Reductions in the various parameters of healthcare resource utilizations were considerable in our study, especially for number of sick leave days. Despite the relatively short observational period of 12 months, an increase in the proportion of patients who could work for payment was also noted. These findings are in line with the sizeable improvements observed in clinical outcomes: despite the lengthy average disease duration, at the end of the study, mean ASDAS was in the range of low disease activity (<2.1)23 and mean BASFI was in the range of normal physical function (<3.0).31,32 It has been shown previously that the capability of AS patients to work correlates directly with the physical consequences associated with their condition.33,34 Further, even though improvements with adalimumab therapy were observed amongst both responders and non-responders as defined by the BASDAI-50 response, it was shown clearly in our study that reductions in healthcare resource utilization were much larger amongst clinical responders. The only parameter showing no difference between responders and non-responders was the number of outpatient visits. A possible explanation for this finding may be that the majority of patients, irrespective of the main clinical disease activity, may have had comorbidities requiring regular medical checks.

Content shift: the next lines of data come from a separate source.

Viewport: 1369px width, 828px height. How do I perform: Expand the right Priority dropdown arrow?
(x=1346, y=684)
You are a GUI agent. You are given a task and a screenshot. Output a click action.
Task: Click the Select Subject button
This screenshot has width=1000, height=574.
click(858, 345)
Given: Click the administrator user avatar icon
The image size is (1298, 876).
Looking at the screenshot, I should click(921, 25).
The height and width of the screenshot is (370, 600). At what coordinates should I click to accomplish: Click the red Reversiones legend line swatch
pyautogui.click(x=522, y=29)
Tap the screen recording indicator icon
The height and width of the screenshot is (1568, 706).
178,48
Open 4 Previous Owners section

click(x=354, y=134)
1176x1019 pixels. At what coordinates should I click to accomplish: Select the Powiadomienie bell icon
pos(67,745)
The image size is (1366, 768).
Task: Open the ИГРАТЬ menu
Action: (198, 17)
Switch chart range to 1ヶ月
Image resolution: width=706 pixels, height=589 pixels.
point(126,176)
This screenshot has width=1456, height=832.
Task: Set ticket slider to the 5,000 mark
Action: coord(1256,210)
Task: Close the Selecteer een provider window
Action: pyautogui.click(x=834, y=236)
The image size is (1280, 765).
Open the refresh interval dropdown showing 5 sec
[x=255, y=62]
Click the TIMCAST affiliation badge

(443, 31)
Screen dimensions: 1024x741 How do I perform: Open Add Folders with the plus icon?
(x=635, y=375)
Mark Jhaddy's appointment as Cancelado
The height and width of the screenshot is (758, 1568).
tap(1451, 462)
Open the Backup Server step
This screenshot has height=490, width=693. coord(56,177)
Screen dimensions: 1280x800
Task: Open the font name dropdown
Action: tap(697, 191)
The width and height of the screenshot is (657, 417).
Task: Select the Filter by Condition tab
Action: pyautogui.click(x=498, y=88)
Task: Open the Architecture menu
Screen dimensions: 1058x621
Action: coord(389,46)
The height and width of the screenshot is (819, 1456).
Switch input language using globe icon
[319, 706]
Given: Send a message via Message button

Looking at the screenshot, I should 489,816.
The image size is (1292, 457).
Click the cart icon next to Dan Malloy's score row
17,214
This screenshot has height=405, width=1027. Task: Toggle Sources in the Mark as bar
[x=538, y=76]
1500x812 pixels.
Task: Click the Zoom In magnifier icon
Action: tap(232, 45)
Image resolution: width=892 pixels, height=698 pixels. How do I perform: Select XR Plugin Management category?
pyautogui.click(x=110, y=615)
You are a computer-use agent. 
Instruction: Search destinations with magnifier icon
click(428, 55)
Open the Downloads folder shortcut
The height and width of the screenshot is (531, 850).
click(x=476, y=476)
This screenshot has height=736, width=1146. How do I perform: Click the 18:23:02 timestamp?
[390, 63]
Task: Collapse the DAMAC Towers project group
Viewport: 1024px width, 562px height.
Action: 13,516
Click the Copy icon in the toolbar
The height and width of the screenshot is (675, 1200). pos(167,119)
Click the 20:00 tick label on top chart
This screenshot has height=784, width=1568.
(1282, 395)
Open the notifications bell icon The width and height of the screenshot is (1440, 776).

Specific measures to assess workability, such as the Work Productivity and Activity Impairment-Specific Health Problem Questionnaire (WPAI-SHP),33 were not employed in our study. In a previous observational study of adalimumab in CEE countries, presenteeism (percentage of impairment while working) decreased from 56.7 to 20.1%, absenteeism (percentage of work time missed) decreased from 15.6 to 6.4%, and total work productivity impairment decreased from 59.9 to 22.1% during treatment for 1 year.18

In general, the data presented in this study agree with previous global10–14 and regional18 clinical trials investigating the effectiveness, cost-effectiveness,19 and safety35 of adalimumab in AS. No new safety findings were identified outside of the well-established safety profile of adalimumab.35

The study is limited by its observational design, which provides a lower level of evidence than randomized controlled trials; however, real-world data better reflect the standard of care received by patients with AS. As a reasonable proportion of patients (65%) were using AS-specific medications in addition to adalimumab and there were no restrictions in changing concomitant medication, the outcomes observed may not be solely attributable to adalimumab. The calculation method and retrospective-prospective manner in which patient charts and patient interviews were used to determine healthcare resource utilization and sick leave may have introduced recall and seasonal bias. Lastly, retrospective data for healthcare resource utilization and sick leave may have been overestimated by extrapolating data reported for the 3 months immediately before the start of adalimumab treatment (when disease activity may have been higher) across a 12-month period.

Conclusion

Treatment with originator adalimumab in routine clinical practice in five participating CEE countries was associated with clinically meaningful improvements in disease activity and physical function as well as sizeable reductions in healthcare resource utilization and sick leave.